Reversible addition-fragmentation chain transfer polymerization of methacrylates containing hole- or electron-transporting groups

The controlled/living radical polymerization of 2-(N-carbazoryl)ethyl methacrylate (CzEMA) and 4-(5-(4-tert-butylphenyl-1,3,4-oxadiazol-2-yl)phenyl) methacrylate (t-Bu-OxaMA) via reversible addition-fragmentation chain transfer polymerization has been studied. Functional polymers with hole- or electron-transfer ability were synthesized with cumyl dithiobenzoate as a chain transfer agent (CTA) and AIBN as an initiator in a benzene solution. Good control of the polymerization was confirmed by the linear increase in the molecular weight (MW) with the conversion. The dependence of MW and polydispersity index (PDI) of the resulting polymers on the molar ratio of monomer to CTA, monomer concentration, and molar ratio of CTA to initiator has also been investigated.
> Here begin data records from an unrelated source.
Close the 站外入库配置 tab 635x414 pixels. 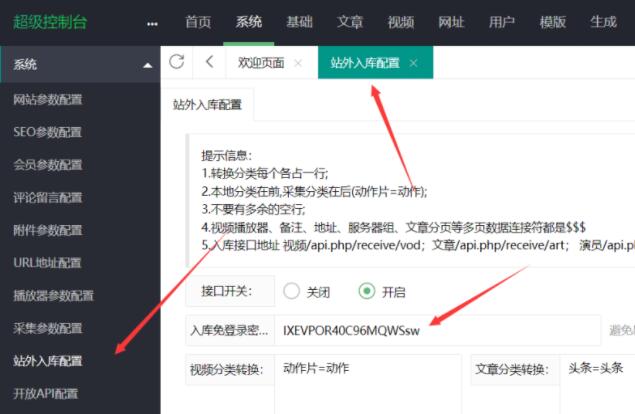pyautogui.click(x=413, y=63)
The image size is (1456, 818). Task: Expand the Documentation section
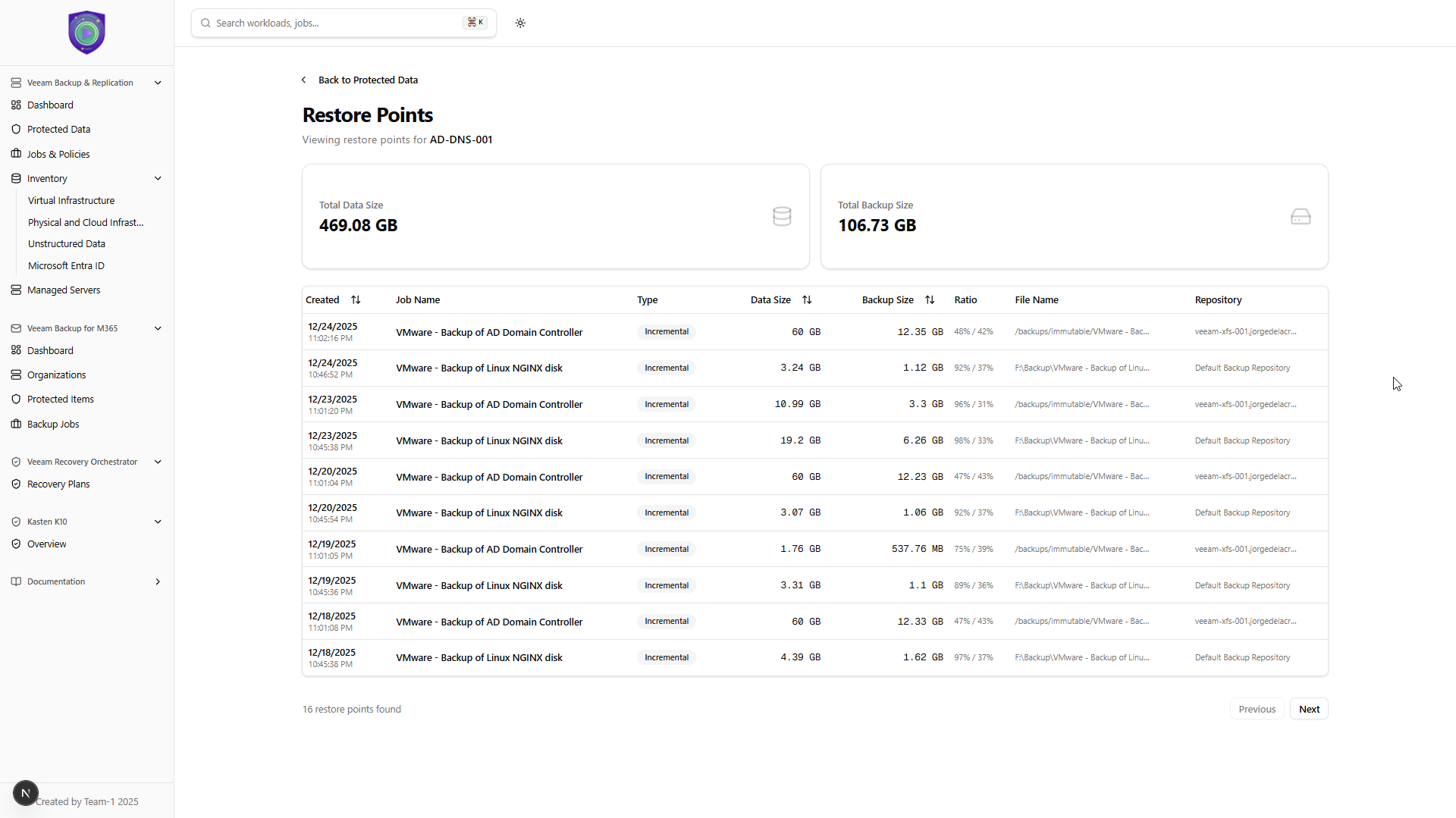158,581
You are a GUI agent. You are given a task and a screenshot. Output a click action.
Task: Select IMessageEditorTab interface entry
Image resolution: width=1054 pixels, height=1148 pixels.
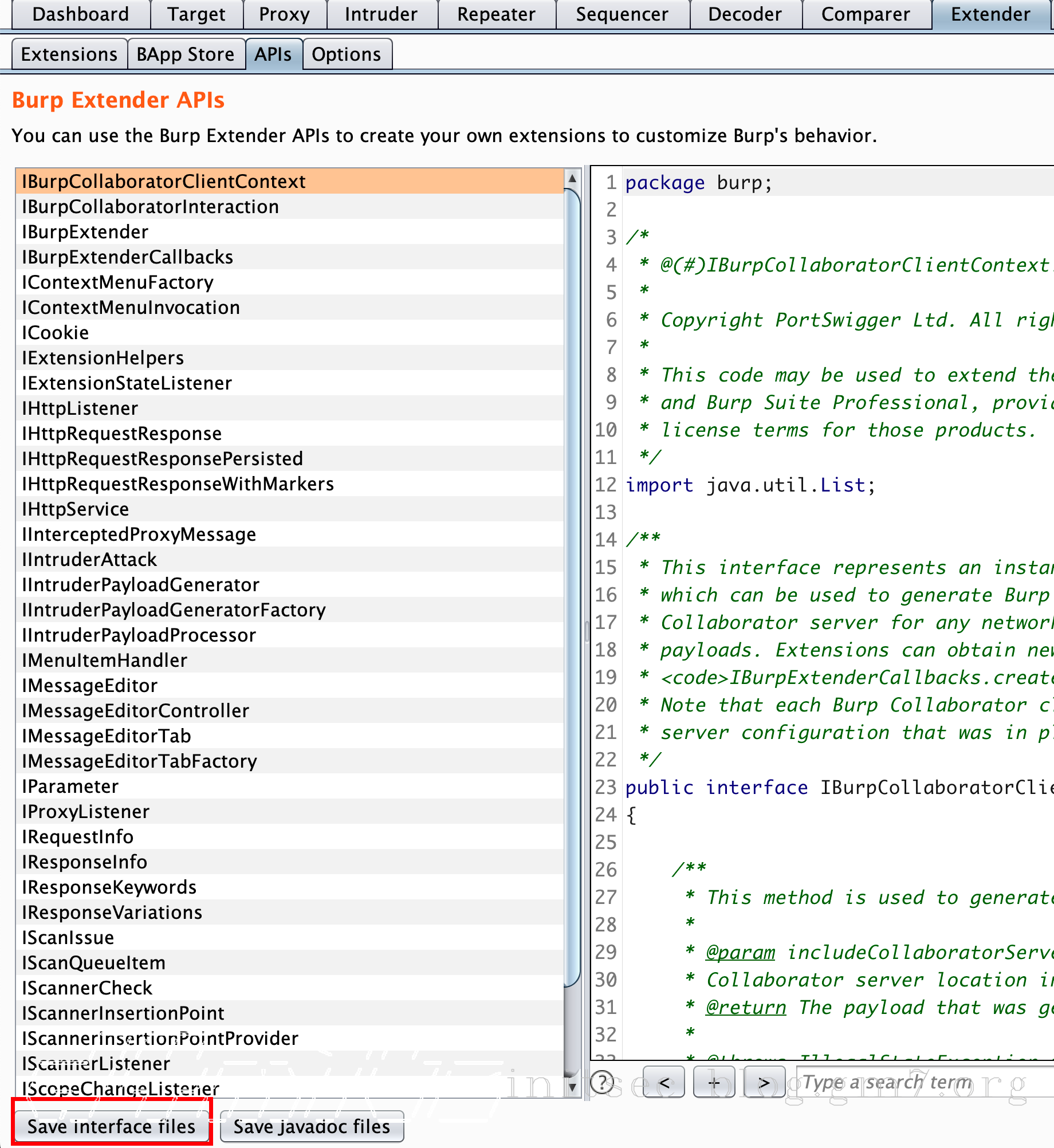pyautogui.click(x=107, y=736)
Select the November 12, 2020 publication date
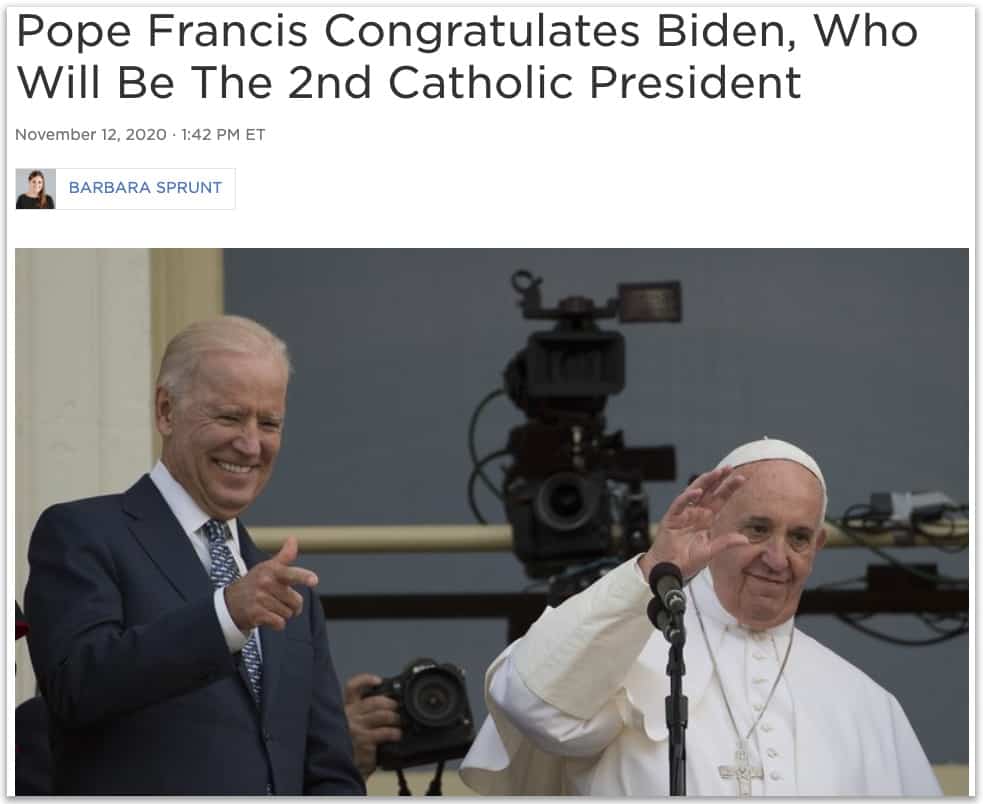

The MW and PDI of the resulting polymers were well controlled as being revealed by GPC measurements. The resulting polymers were further characterized by NMR, UV-vis spectroscopy, and cyclic voltammetry. The polymers functionalized with carbazole group or 1,3,4-oxadiazole group exhibited good thermal stability, with an onset decomposition temperature of about 305 and 323°C, respectively, as determined by thermogravimetric analysis.